In a report ‘Digitally Enabled Grid’, Accenture says the most likely scenario in the next 10 years could lead to revenue losses at the lower end of our scale, US$18 billion a year in the U.S. and €39 billion in Europe, caused by a moderate reduction in load on the grid network,” said Valentin de Miguel, global managing director of Accenture Smart Grid Services.
“This is because adoption of energy efficiency and distributed generation will become possible without subsidies, which will lead to greater market penetration as a result of shifting consumer sentiment, falling technology costs and a moderate rise in electricity prices, especially across Europe.”
Threat to revenue streams
Accenture also conducted its second annual survey of global utilities executives and found that perceptions of the impact of these energy demand-disrupting technologies have shifted considerably in the last year.
Utilities executives are notably more concerned about the impact of these technologies on future revenue streams, with 61% saying that they expect significant or moderate revenue reductions as a result of distributed generation, such as solar PV, compared to 43% last year.
Despite popular reports of a looming utilities ‘death spiral’, in which consumers migrate off the grid or use it only as backup, Accenture research shows it to be unlikely and uneconomic for a large number of consumers due to natural limitations on viability and cost constraints.
The vast majority (79%) of utilities executives believe that it won’t be cost-effective for consumers to go off-grid without any subsidies until 2030 or beyond. In addition, by 2035, just 12 percent of customers in North America are expected to become energy self-sufficient, compared to 11 percent in Europe.

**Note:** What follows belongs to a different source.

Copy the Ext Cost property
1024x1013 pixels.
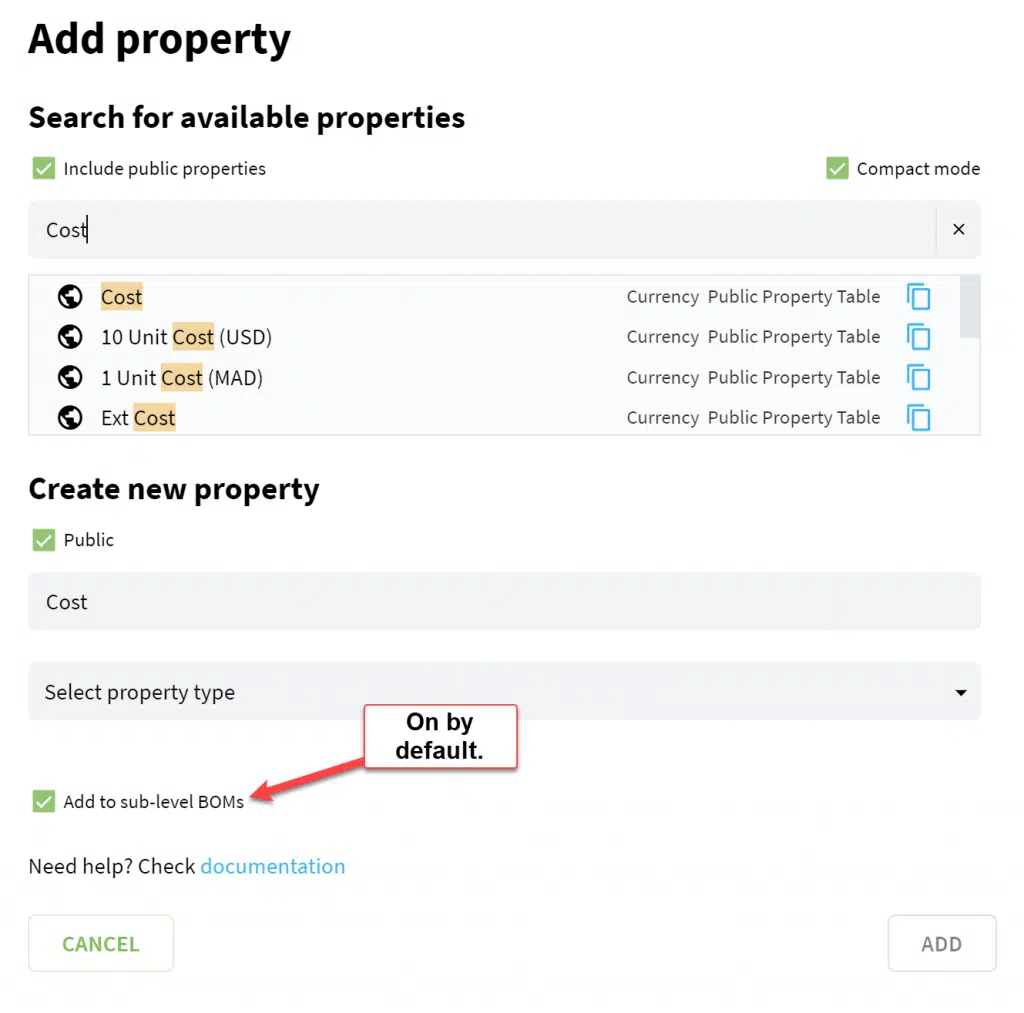click(x=918, y=418)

“While the ‘death spiral’, as commonly defined, is a myth, the demand disruption caused by the growing adoption of energy demand-disrupting technologies is a very real threat to utilities’ business models,” added de Miguel.

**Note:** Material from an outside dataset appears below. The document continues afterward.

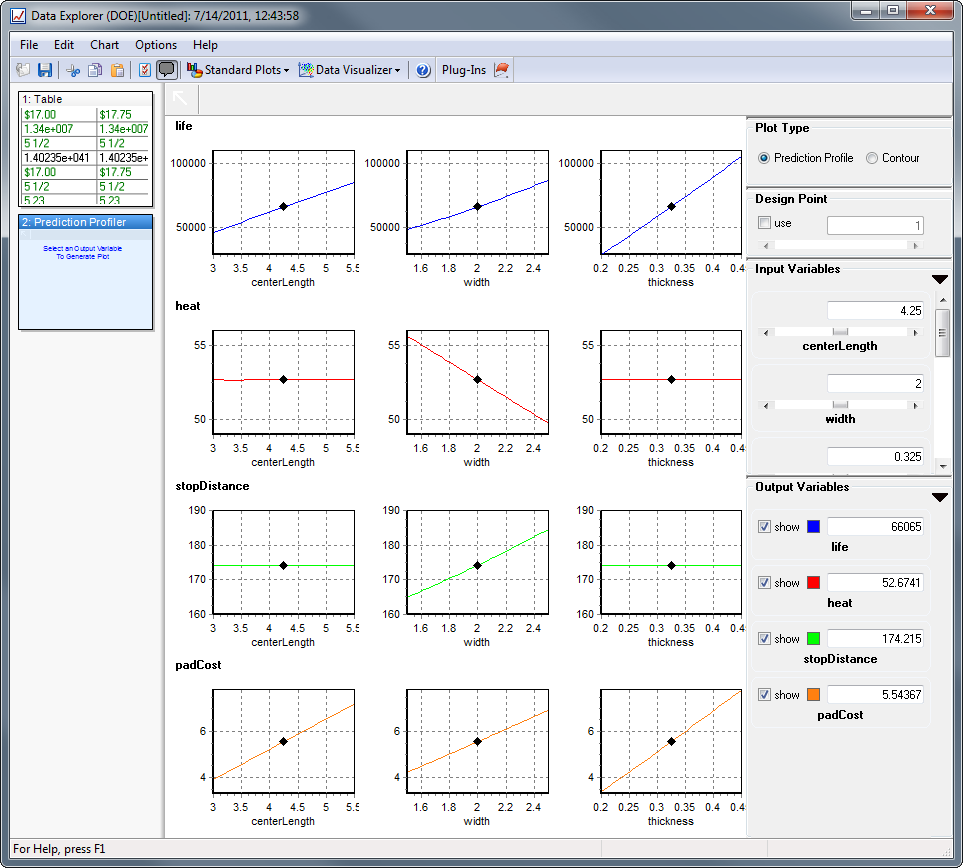
Task: Click the Save disk icon in toolbar
Action: point(45,70)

“And in addition to the financial pressure, this will cause significant operational challenges for utilities, increase technical stress on the grid and open the market to new competition for energy products and services.”
Grid faults on the rise?
Nearly two-thirds (61%) of utilities executives expect grid faults to increase by 2020 as a result of low-voltage connected distributed renewable generation – up from 41% last year. More than half (53%) also expect an increase in grid faults from deployments of large-scale renewables – also up from last year (33%).

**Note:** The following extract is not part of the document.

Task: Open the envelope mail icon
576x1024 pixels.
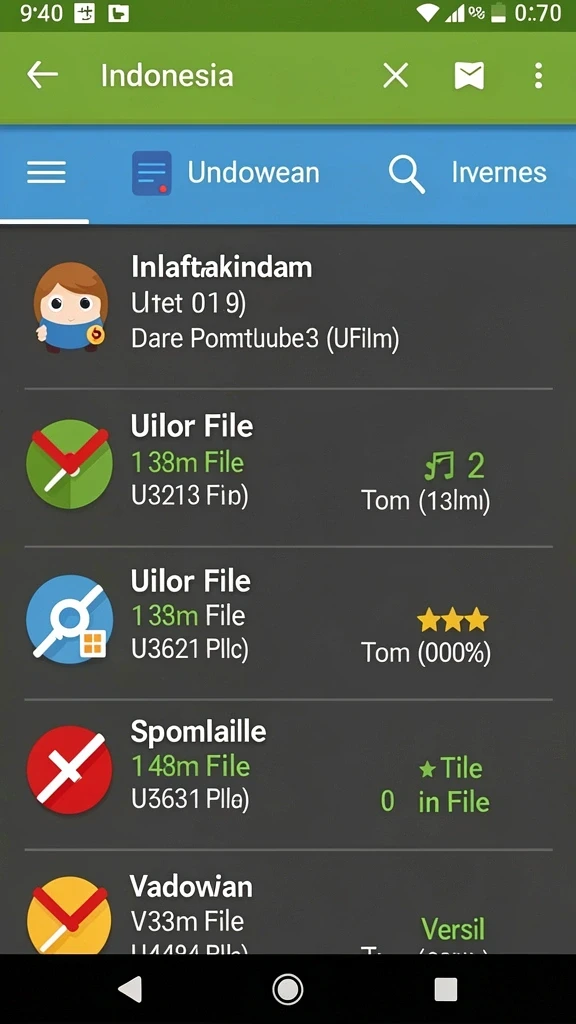Action: tap(470, 76)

A significant majority of utilities executives expect continued competition from new entrants in data-related services (92%), distributed generation (87%) and beyond-the-meter energy efficiency and demand response solutions (90%), as well as in a number of new areas, such as plug-in electric vehicles (PEVs) and associated charging infrastructure (81%).
Accenture’s de Miguel said: “In order to navigate through this demand disruption, utilities will need to fundamentally transform their business models, including the creation of distribution system operations services to manage a more complex and distributed grid,” said de Miguel.
He added: “As part of this transformation, they should focus on engaging with regulators to secure the long-term viability of the distribution business.
“This includes the adoption of new tariff structures, opening up new markets and aligning subsidies; investing in grid optimisation, such as automation, sensing devices and real-time analytics; and developing new customer products and services.”